Bill Bonner doesn’t buy it either. But in The Daily Reckoning, he notes that it is almost impossible for anyone in America to have full confidence in the official inflation numbers. According to the government, consumer prices are up 39% since 2000. But it’s really very hard to find “any significant price that is up so little”. Oil is up 314%. A dozen eggs is up 106%. College tuition is up 68%. Look at the Billion Prices Project, which monitors millions of products sold by online retailers, and the rate of consumer inflation in America is closer to 4% than 2% (3.91%). Not all of these price rises can be dismissed as noise indefinitely.

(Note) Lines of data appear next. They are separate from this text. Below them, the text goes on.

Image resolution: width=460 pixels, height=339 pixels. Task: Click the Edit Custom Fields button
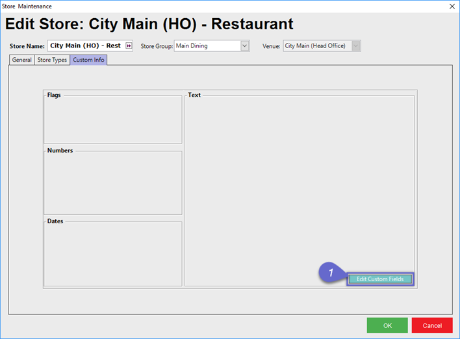coord(380,279)
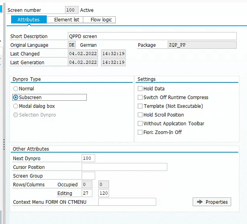
Task: Click the Cursor Position input field
Action: (x=124, y=167)
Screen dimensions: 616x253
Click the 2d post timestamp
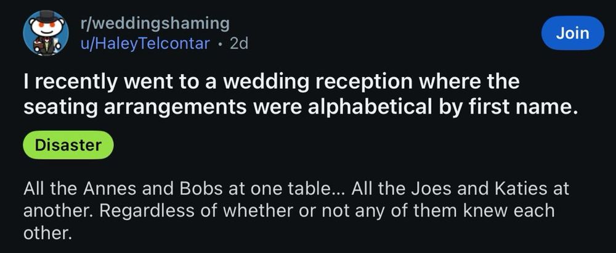pyautogui.click(x=237, y=44)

You might think this doesn’t matter. After all, 4% inflation isn’t that much more than 2% inflation. But it does. ‘Real’ GDP – the number we look at to see how the economy is growing – is nominal GDP minus inflation. So if you make the inflation number too low, you automatically overstate GDP growth. On the MoneyWeek cruise last week, this was something we discussed at length. According to James Ferguson, China has been understating inflation by 6%-7% a year for some time. That means it has been overstating GDP growth by the same amount. Even the figures out, and China isn’t actually growing at all, and hasn’t been for a few years. Apply the same to the US and you might see an economy that isn’t really growing (in fact, the latest revised data for the first quarter suggests it is shrinking), but which has the kind of inflation that requires a rate rise sooner rather than later.

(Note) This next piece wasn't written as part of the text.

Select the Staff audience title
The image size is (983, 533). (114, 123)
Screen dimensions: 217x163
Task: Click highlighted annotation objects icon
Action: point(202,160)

But it isn’t just America that should, as Liam Halligan puts it in The Sunday Telegraph, “stop pussyfooting around”and get on with raising rates. The UK no longer needs “emergency measures” – as the recent rises in employment make clear. What it does require is a normalisation of rates “ahead of the curve”. The longer the Bank of England leaves raising rates in this cycle, the higher they will eventually have to go (to head off inflation) and the more pain our debt-soaked households will suffer. It is time to end the speculation and get on with the job.